DIRECTIONS FOR THIS TASK:
Across the entries below, the lines containing "header" should be counted and only their number returned.

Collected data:
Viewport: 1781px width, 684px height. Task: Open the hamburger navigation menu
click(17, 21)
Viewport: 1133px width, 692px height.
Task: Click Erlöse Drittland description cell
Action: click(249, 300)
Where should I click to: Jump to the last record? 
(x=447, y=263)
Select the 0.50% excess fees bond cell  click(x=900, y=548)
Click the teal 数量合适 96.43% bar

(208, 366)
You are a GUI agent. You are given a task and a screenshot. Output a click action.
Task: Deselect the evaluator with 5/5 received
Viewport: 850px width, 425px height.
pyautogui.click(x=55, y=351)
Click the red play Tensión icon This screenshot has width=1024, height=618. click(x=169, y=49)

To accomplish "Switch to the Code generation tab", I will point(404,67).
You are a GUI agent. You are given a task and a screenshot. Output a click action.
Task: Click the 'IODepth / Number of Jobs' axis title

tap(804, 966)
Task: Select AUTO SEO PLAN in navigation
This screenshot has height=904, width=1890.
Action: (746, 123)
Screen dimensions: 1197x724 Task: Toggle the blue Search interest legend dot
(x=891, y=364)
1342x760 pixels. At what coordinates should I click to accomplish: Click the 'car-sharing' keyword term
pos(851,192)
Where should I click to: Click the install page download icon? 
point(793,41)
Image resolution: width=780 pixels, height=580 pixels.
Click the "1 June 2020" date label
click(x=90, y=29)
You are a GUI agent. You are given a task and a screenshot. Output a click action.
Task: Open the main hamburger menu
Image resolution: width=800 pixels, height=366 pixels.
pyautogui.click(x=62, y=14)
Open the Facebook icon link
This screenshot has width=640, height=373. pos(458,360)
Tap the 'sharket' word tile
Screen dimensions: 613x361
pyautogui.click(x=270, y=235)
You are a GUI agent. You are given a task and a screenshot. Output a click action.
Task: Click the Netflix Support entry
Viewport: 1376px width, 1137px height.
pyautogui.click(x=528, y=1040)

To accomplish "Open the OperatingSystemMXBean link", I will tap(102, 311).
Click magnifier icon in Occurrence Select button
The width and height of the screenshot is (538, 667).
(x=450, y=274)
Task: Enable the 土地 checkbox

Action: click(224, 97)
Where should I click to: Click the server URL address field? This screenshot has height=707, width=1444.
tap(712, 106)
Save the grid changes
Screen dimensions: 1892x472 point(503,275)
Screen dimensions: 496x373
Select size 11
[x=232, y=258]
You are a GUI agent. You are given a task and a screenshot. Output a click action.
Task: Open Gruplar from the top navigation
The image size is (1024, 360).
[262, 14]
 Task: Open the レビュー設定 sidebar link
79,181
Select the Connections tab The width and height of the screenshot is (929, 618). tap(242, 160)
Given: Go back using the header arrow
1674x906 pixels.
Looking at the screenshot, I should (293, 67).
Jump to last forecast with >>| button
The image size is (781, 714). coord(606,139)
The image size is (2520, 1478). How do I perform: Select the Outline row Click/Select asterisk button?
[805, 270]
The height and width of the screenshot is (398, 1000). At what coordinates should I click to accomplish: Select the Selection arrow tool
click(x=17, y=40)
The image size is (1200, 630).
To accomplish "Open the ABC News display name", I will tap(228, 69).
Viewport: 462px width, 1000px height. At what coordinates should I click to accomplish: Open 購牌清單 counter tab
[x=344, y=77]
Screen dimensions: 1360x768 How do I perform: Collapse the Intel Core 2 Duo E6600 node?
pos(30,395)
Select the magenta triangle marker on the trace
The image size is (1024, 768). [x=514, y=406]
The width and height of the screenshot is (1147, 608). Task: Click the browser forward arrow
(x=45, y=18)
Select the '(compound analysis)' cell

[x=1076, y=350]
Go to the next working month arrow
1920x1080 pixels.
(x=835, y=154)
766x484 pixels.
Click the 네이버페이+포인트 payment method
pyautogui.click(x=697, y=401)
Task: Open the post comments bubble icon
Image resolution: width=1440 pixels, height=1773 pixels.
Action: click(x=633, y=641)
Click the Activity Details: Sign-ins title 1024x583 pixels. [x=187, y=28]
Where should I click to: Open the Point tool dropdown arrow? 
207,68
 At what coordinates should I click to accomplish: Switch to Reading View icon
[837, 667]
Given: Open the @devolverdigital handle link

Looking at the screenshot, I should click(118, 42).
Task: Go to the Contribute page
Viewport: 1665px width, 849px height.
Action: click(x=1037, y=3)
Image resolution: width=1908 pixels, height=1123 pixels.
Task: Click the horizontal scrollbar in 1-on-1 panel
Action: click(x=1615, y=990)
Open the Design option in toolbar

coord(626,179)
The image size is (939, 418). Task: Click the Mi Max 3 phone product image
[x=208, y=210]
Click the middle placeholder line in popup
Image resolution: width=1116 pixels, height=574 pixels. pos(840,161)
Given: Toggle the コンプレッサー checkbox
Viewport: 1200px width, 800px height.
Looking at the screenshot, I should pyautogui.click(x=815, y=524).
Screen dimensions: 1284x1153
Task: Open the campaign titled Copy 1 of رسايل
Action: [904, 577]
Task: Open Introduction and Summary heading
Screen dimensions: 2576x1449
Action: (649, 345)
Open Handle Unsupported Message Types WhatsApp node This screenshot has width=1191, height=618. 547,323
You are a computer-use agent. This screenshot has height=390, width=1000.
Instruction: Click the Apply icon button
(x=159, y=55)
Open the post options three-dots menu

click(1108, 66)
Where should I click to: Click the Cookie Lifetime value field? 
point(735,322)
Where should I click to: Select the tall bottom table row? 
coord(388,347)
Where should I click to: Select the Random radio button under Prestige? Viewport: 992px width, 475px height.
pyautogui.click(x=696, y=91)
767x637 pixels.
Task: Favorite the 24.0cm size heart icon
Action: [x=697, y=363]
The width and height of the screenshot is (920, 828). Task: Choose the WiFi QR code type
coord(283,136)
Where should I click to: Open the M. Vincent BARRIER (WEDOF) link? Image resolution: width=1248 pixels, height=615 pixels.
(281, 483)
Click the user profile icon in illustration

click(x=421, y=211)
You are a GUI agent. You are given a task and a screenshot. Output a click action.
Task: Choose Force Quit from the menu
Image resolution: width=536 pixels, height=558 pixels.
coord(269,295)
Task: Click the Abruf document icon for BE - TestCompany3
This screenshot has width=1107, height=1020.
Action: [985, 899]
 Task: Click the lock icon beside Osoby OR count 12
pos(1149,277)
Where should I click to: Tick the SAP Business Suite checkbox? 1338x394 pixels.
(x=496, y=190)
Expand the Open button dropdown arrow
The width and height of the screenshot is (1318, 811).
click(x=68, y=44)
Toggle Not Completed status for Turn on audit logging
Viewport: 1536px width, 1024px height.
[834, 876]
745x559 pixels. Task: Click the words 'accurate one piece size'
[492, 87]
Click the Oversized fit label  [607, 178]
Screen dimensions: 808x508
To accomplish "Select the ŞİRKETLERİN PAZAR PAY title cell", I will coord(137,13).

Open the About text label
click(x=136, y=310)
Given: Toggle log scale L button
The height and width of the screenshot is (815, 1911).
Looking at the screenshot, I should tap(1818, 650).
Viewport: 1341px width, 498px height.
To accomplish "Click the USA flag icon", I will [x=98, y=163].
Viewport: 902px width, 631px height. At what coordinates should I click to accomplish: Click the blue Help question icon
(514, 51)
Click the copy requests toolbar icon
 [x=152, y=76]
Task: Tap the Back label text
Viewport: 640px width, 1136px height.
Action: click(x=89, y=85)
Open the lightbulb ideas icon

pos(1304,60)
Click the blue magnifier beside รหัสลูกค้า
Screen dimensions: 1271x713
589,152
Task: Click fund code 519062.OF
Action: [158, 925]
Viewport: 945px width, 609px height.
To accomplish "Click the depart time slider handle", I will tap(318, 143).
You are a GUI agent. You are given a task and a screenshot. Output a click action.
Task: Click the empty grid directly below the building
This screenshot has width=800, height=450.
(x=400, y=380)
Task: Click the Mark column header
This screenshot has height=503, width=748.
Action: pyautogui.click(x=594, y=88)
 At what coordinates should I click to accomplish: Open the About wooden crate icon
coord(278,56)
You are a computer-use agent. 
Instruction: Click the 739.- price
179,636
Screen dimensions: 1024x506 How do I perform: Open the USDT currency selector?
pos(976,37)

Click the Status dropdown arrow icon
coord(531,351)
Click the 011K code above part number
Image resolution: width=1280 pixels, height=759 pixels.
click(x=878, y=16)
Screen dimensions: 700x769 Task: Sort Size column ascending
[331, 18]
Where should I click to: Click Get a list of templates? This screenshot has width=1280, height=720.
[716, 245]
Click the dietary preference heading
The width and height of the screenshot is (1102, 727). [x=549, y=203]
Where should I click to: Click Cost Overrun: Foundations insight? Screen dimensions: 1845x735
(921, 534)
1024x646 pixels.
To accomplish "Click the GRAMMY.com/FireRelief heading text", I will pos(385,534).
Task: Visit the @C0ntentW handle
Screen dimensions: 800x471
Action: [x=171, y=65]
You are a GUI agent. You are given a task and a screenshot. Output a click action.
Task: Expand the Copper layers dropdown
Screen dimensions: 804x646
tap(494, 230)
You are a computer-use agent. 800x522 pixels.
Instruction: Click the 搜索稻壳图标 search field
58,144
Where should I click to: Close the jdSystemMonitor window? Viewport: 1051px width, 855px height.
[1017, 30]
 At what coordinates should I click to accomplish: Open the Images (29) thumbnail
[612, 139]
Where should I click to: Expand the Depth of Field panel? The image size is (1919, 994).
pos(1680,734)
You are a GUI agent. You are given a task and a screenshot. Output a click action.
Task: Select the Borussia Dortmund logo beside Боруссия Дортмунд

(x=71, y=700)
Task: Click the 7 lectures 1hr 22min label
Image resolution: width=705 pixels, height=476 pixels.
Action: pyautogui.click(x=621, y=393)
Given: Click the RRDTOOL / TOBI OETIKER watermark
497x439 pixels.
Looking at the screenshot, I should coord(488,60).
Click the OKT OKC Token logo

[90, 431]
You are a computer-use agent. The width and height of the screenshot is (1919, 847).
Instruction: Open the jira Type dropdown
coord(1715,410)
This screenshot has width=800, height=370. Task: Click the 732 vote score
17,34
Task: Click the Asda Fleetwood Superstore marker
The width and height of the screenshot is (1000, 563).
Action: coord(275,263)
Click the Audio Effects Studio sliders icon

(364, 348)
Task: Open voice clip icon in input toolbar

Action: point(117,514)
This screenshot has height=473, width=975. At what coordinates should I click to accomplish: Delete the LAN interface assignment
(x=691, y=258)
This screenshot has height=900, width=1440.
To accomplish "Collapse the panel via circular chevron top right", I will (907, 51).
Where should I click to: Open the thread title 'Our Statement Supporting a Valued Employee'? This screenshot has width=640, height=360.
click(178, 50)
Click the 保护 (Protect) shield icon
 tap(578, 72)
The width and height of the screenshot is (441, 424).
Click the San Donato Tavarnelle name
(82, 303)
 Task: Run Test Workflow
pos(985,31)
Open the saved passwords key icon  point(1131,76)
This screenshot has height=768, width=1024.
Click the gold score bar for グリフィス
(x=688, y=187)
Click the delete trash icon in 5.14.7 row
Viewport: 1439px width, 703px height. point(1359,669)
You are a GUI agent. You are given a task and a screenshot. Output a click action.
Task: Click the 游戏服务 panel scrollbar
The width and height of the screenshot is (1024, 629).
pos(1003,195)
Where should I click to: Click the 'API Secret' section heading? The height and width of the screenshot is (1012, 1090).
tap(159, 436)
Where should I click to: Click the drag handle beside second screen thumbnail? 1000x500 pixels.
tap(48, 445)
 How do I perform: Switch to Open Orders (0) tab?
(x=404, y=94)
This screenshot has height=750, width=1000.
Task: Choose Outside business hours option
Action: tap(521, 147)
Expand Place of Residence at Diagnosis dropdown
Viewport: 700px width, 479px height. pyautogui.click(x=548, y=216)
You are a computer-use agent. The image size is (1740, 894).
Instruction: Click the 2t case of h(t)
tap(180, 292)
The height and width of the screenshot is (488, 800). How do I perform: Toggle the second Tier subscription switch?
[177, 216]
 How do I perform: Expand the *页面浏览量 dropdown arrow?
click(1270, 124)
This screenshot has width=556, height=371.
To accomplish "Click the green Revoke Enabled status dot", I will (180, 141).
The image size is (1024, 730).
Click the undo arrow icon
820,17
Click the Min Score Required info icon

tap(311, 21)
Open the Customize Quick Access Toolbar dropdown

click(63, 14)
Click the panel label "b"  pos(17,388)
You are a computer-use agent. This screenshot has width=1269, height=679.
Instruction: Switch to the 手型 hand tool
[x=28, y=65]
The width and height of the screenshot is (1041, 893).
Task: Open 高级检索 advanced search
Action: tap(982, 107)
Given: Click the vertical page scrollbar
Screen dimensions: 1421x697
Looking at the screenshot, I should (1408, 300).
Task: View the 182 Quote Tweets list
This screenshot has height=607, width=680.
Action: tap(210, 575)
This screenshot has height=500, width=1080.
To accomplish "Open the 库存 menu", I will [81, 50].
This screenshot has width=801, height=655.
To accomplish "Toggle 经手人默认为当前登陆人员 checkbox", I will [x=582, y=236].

ANSWER FOR THIS EXERCISE:
2